Encore fallait-il rendre vivants et compréhensibles ces sujets arides et technocratiques : tout en restant fidèle au livre en question, le réalisateur de « Z » et de « l’Aveu » y est pleinement parvenu, jusqu’à nous entraîner, nous spectateurs, dans cette cruelle arène et à faire mesurer et comprendre aux plus indulgents à l’égard de « Bruxelles » l’indignation et la colère du peuple grec. Costa-Gavras -et je le rejoins là dessus- a expliqué qu’il ne se sentait pas pour autant anti-européen, mais que cette cruelle expérience montrait l’urgence d’une démocratisation profonde de cette construction.

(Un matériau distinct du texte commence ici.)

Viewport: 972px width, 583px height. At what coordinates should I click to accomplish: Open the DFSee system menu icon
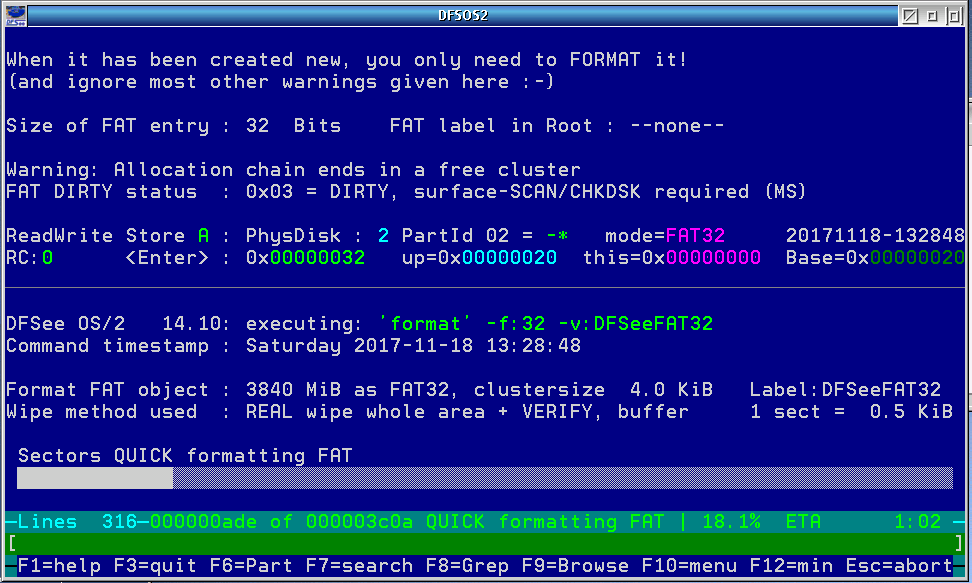(13, 16)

Quelles images les plus révélatrices peut-on retenir de ces deux (rapides) heures de projection ? Celle d’un ministre allemand -l’ineffable Wolfgang Schäuble- (et de sa cour) d’une arrogance insupportable, et qui n’a qu’une obsession : bouter la Grèce hors de la zone euro ! Celle d’un ministre néerlandais , personnage insignifiant bombardé Président de l’euro-groupe en raison de sa servilité garantie vis à vis du grand argentier de Berlin et de son absence totale de scrupule à l’égard des victimes désignées par son mentor. Celle d’un piteux ministre français qui se conduit en complice bienveillant de son « ami » grec en privé, avant de se faire donneur de leçon bien « dans la ligne » en public. Celle d’un autre Français, commissaire européen , soumettant au négociateur grec un texte de compromis apparemment accepté par plusieurs pays, avant de se rétracter prestement face au courroux du « Président » dûment briefé par Berlin. Celle enfin d’un cénacle -« l’euro-groupe »- sans existence légale, totalement opaque, et soumis aux volontés du représentant du pays le plus riche : l’illustration-type des carences démocratiques d’une « Europe » foncièrement financiarisée , hiérarchisée et à l’abri des citoyens.
Il paraît que ce film suscite en Grèce un accueil mitigé. Peut-être en est-il ainsi parce qu’il dresse (comme le fait le livre dont il s’inspire) du personnage central, Varoufákis, un portrait de héros exclusif et sans faille… Cela n’enlève cependant rien à la pertinence des découvertes que nous fait faire ce voyage glaçant à l’intérieur de l’un des principaux et des moins connus des lieux de pouvoir européens. Nous en sortons plus solidaires que jamais avec le peuple grec et nos amis de Syrisa.